What to work on: Line by line, copy the material below exactly.

Available data:
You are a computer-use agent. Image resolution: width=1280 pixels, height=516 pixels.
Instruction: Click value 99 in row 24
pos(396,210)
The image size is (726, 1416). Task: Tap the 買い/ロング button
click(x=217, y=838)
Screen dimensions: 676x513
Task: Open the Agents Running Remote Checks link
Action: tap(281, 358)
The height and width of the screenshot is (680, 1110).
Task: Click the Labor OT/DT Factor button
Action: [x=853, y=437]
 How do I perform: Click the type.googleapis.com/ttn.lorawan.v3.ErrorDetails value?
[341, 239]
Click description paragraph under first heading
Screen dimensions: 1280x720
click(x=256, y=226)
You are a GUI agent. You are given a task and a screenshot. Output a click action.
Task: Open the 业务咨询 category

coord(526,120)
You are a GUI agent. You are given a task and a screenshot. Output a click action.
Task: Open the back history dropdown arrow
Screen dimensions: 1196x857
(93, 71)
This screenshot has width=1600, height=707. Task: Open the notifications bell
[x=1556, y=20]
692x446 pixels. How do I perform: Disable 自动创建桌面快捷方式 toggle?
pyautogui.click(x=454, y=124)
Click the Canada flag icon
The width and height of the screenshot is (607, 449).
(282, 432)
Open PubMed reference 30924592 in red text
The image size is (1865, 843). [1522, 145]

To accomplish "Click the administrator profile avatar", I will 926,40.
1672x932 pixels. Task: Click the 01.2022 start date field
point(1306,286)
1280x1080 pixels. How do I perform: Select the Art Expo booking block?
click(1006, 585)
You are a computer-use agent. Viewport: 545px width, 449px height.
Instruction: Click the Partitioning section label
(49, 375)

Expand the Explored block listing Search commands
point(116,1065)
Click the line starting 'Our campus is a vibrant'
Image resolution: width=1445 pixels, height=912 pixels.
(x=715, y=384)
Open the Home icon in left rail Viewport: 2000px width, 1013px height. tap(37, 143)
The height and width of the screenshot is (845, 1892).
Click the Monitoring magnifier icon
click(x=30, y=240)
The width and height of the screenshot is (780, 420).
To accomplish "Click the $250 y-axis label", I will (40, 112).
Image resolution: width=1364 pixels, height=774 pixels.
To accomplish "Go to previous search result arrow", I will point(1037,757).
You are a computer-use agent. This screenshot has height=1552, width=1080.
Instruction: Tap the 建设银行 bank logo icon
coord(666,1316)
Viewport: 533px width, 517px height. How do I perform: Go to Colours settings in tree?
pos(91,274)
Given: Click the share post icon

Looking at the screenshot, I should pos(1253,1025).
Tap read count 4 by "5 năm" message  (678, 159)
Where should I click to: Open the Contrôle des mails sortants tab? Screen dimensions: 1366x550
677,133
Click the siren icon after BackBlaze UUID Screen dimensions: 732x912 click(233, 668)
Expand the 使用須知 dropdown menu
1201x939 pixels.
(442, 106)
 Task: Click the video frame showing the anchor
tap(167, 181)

Solution for this task:
You are a computer-use agent. Image resolution: width=1280 pixels, height=516 pixels.
Instruction: Click value 99 in row 24
pos(396,210)
The image size is (726, 1416). Task: Tap the 買い/ロング button
click(x=217, y=838)
Screen dimensions: 676x513
Task: Open the Agents Running Remote Checks link
Action: tap(281, 358)
The height and width of the screenshot is (680, 1110).
Task: Click the Labor OT/DT Factor button
Action: [x=853, y=437]
 How do I perform: Click the type.googleapis.com/ttn.lorawan.v3.ErrorDetails value?
[341, 239]
Click description paragraph under first heading
Screen dimensions: 1280x720
click(x=256, y=226)
You are a GUI agent. You are given a task and a screenshot. Output a click action.
Task: Open the 业务咨询 category

coord(526,120)
You are a GUI agent. You are given a task and a screenshot. Output a click action.
Task: Open the back history dropdown arrow
Screen dimensions: 1196x857
(93, 71)
This screenshot has width=1600, height=707. Task: Open the notifications bell
[x=1556, y=20]
692x446 pixels. How do I perform: Disable 自动创建桌面快捷方式 toggle?
pyautogui.click(x=454, y=124)
Click the Canada flag icon
The width and height of the screenshot is (607, 449).
(282, 432)
Open PubMed reference 30924592 in red text
The image size is (1865, 843). [1522, 145]

To accomplish "Click the administrator profile avatar", I will 926,40.
1672x932 pixels. Task: Click the 01.2022 start date field
point(1306,286)
1280x1080 pixels. How do I perform: Select the Art Expo booking block?
click(1006, 585)
You are a computer-use agent. Viewport: 545px width, 449px height.
Instruction: Click the Partitioning section label
(49, 375)

Expand the Explored block listing Search commands
point(116,1065)
Click the line starting 'Our campus is a vibrant'
Image resolution: width=1445 pixels, height=912 pixels.
(x=715, y=384)
Open the Home icon in left rail Viewport: 2000px width, 1013px height. tap(37, 143)
The height and width of the screenshot is (845, 1892).
Click the Monitoring magnifier icon
click(x=30, y=240)
The width and height of the screenshot is (780, 420).
To accomplish "Click the $250 y-axis label", I will (40, 112).
Image resolution: width=1364 pixels, height=774 pixels.
To accomplish "Go to previous search result arrow", I will point(1037,757).
You are a computer-use agent. This screenshot has height=1552, width=1080.
Instruction: Tap the 建设银行 bank logo icon
coord(666,1316)
Viewport: 533px width, 517px height. How do I perform: Go to Colours settings in tree?
pos(91,274)
Given: Click the share post icon

Looking at the screenshot, I should pos(1253,1025).
Tap read count 4 by "5 năm" message  (678, 159)
Where should I click to: Open the Contrôle des mails sortants tab? Screen dimensions: 1366x550
677,133
Click the siren icon after BackBlaze UUID Screen dimensions: 732x912 click(233, 668)
Expand the 使用須知 dropdown menu
1201x939 pixels.
(442, 106)
 Task: Click the video frame showing the anchor
tap(167, 181)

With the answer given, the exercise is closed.